Item coordinate data:
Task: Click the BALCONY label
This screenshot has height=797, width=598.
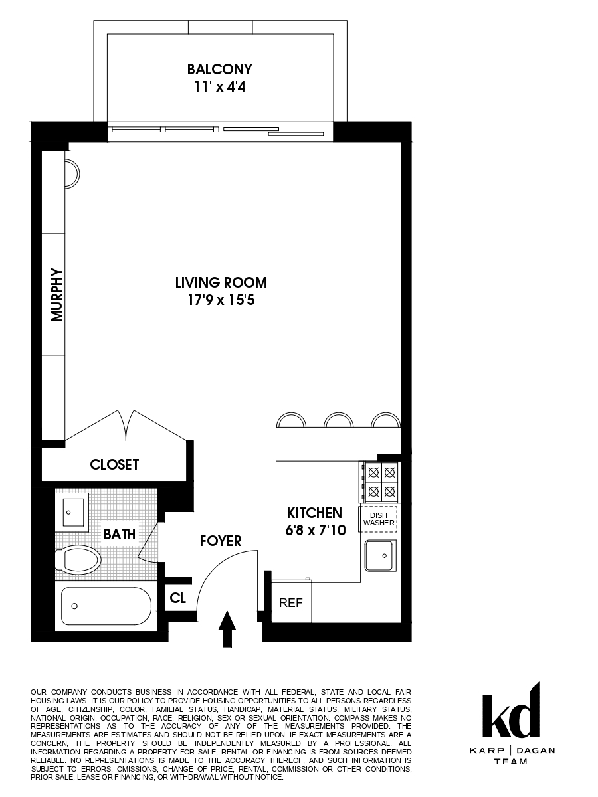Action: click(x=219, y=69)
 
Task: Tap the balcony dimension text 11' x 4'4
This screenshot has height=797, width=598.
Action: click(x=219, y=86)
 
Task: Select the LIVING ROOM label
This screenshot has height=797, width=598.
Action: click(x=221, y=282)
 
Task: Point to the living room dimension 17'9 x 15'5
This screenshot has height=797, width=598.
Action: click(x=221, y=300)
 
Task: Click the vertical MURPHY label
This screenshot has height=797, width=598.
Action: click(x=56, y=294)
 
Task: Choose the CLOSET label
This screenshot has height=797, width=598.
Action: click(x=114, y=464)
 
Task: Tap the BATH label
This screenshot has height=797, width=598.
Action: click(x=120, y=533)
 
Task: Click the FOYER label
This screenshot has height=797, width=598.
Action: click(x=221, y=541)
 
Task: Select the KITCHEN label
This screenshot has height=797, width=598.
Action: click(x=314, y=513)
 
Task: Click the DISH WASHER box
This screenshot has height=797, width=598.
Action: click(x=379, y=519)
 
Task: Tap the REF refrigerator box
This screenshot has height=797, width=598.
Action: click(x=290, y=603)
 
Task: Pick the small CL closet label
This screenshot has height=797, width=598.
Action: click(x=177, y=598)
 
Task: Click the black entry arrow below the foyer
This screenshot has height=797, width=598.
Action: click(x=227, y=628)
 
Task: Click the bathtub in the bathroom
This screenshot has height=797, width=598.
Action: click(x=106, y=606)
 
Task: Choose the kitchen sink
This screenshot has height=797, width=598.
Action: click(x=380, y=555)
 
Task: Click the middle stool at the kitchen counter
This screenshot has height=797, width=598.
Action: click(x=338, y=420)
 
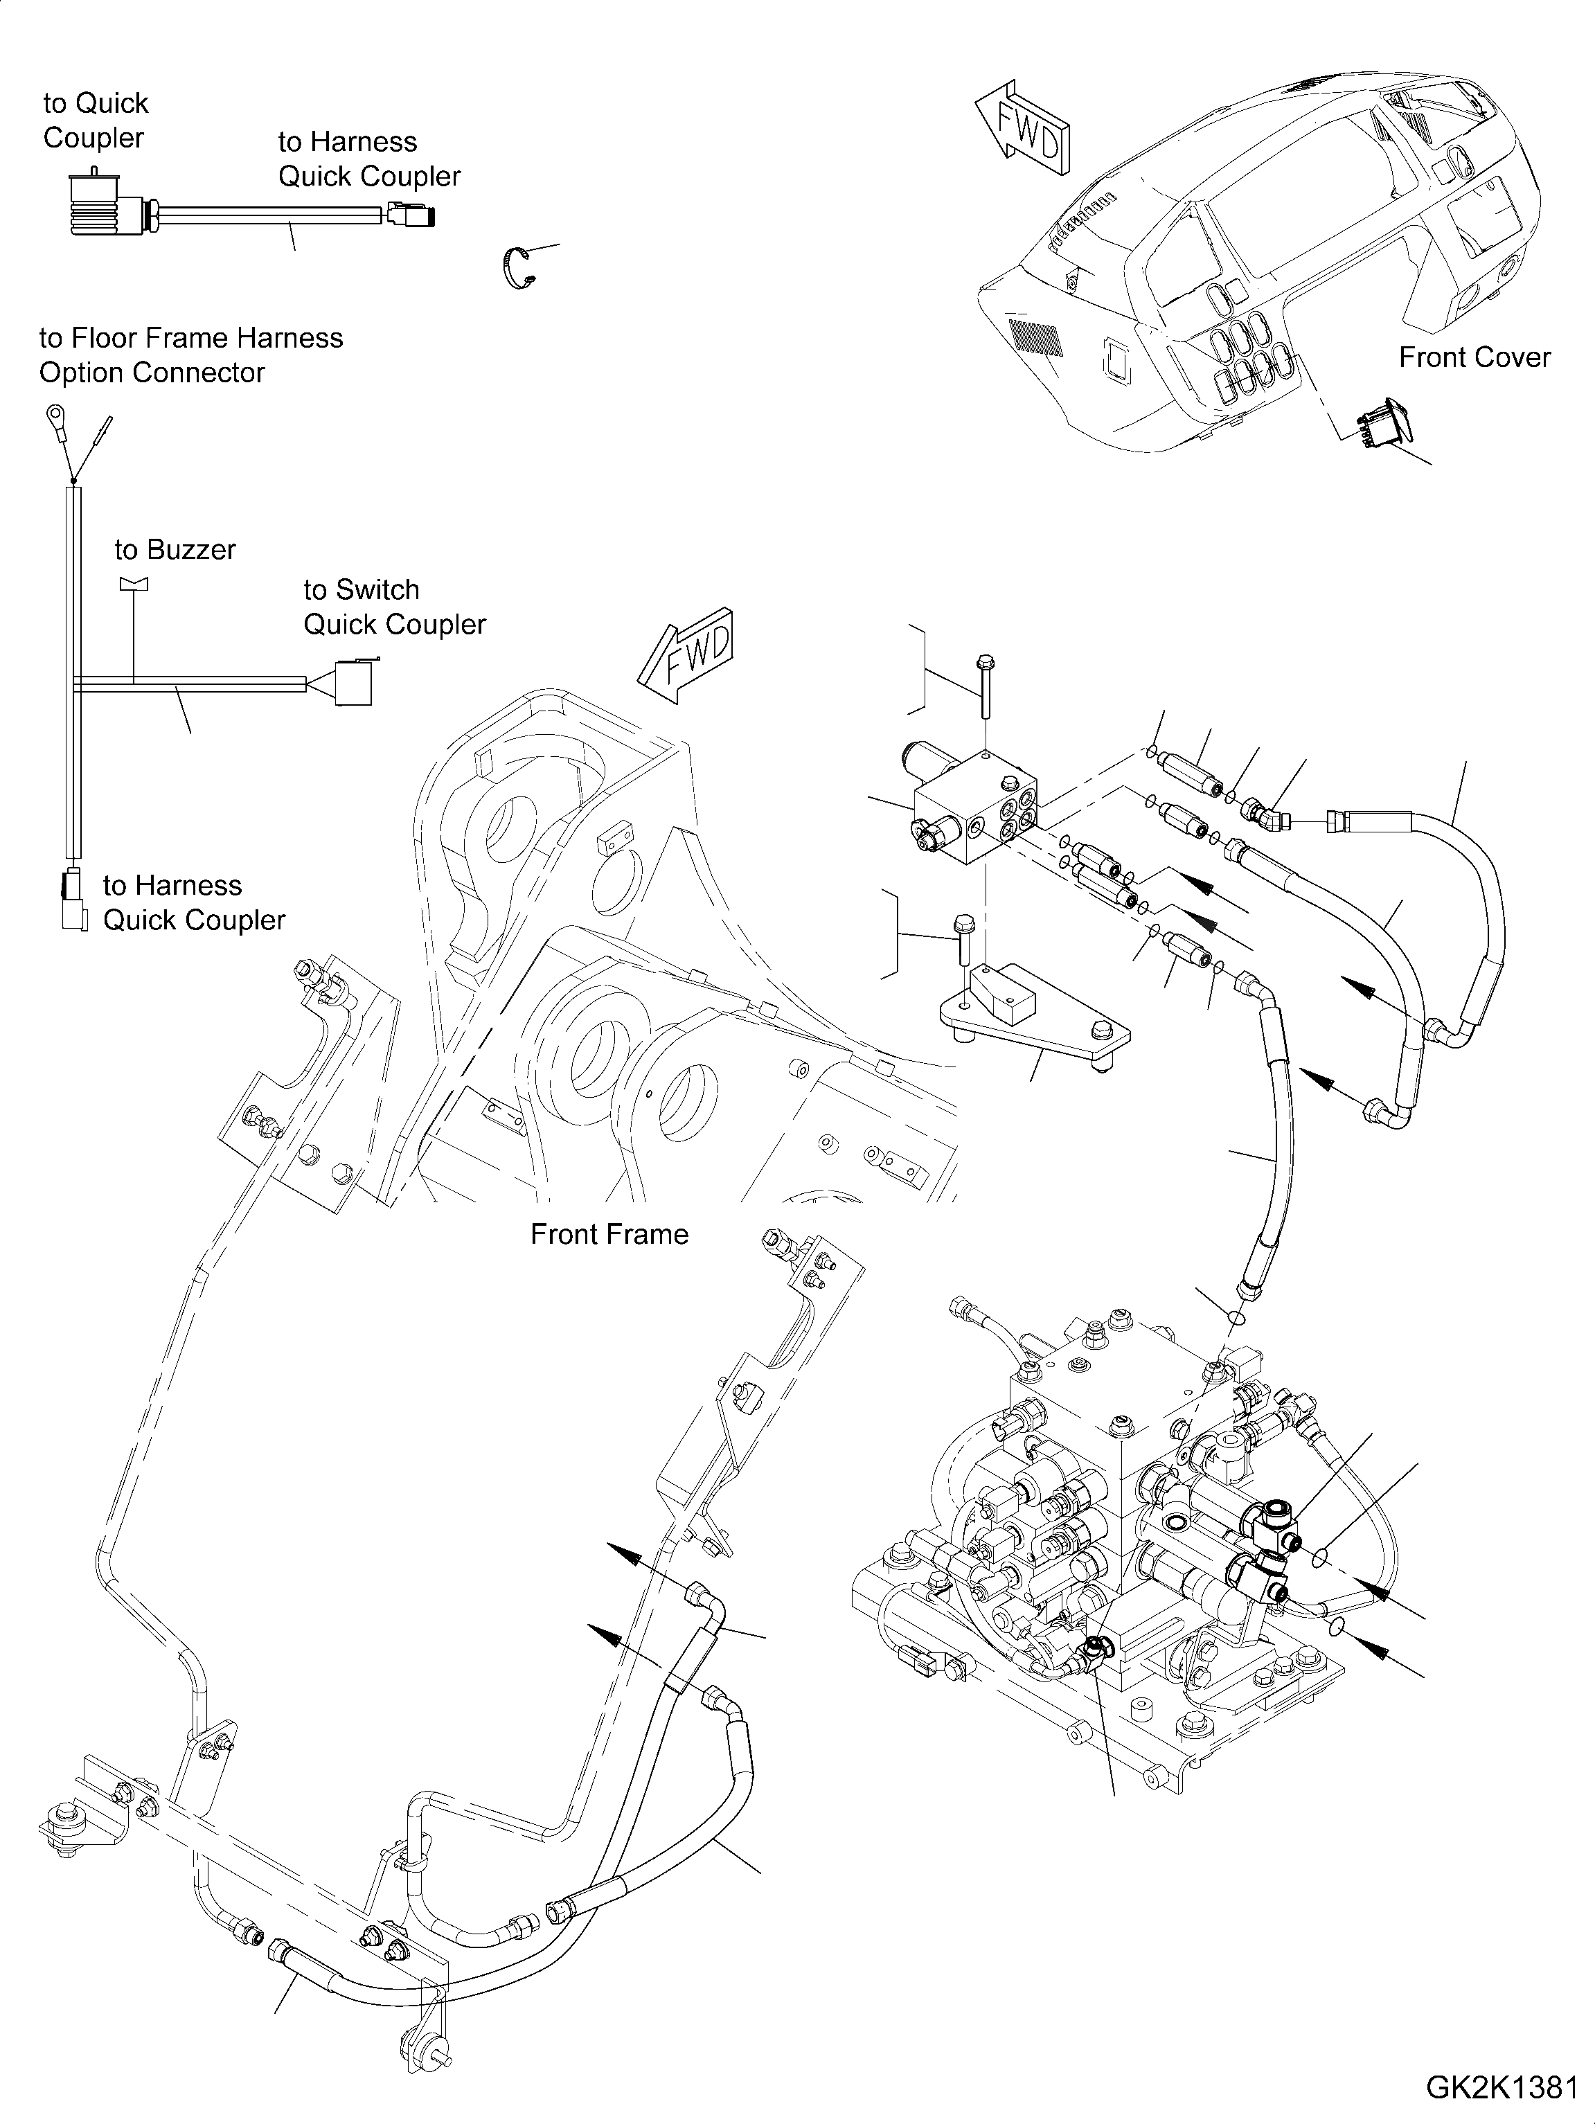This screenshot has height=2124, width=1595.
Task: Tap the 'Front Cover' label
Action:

__Problem requirements__
Please rewrite all the rows above, replacing each "screenshot" with "image" and keeping everything else unchanged. Omit the pictures from your answer.

__The solution__
Task: Click the BALCONY label
This image has height=797, width=598.
Action: click(x=219, y=69)
 
Task: Tap the balcony dimension text 11' x 4'4
This image has height=797, width=598.
Action: click(x=219, y=86)
 
Task: Select the LIVING ROOM label
This image has height=797, width=598.
Action: click(x=221, y=282)
 
Task: Point to the living room dimension 17'9 x 15'5
This image has height=797, width=598.
Action: click(x=221, y=300)
 
Task: Click the vertical MURPHY label
This image has height=797, width=598.
Action: click(x=56, y=294)
 
Task: Choose the CLOSET label
This image has height=797, width=598.
Action: click(x=114, y=464)
 
Task: Tap the BATH label
This image has height=797, width=598.
Action: click(x=120, y=533)
 
Task: Click the FOYER label
This image has height=797, width=598.
Action: click(x=221, y=541)
 
Task: Select the KITCHEN label
This image has height=797, width=598.
Action: click(x=314, y=513)
 
Task: Click the DISH WASHER box
This image has height=797, width=598.
Action: click(x=379, y=519)
 
Task: Tap the REF refrigerator box
This image has height=797, width=598.
Action: click(x=290, y=603)
 
Task: Pick the small CL closet label
This image has height=797, width=598.
Action: click(x=177, y=598)
 
Task: Click the black entry arrow below the foyer
This image has height=797, width=598.
Action: click(x=227, y=628)
 
Task: Click the bathtub in the bathroom
This image has height=797, width=598.
Action: click(x=106, y=606)
 
Task: Choose the kitchen sink
This image has height=797, width=598.
Action: click(x=380, y=555)
 
Task: Click the middle stool at the kitchen counter
This image has height=797, width=598.
Action: click(x=338, y=420)
 
This image has height=2124, width=1595.
Task: Tap the 'Front Cover' label
Action:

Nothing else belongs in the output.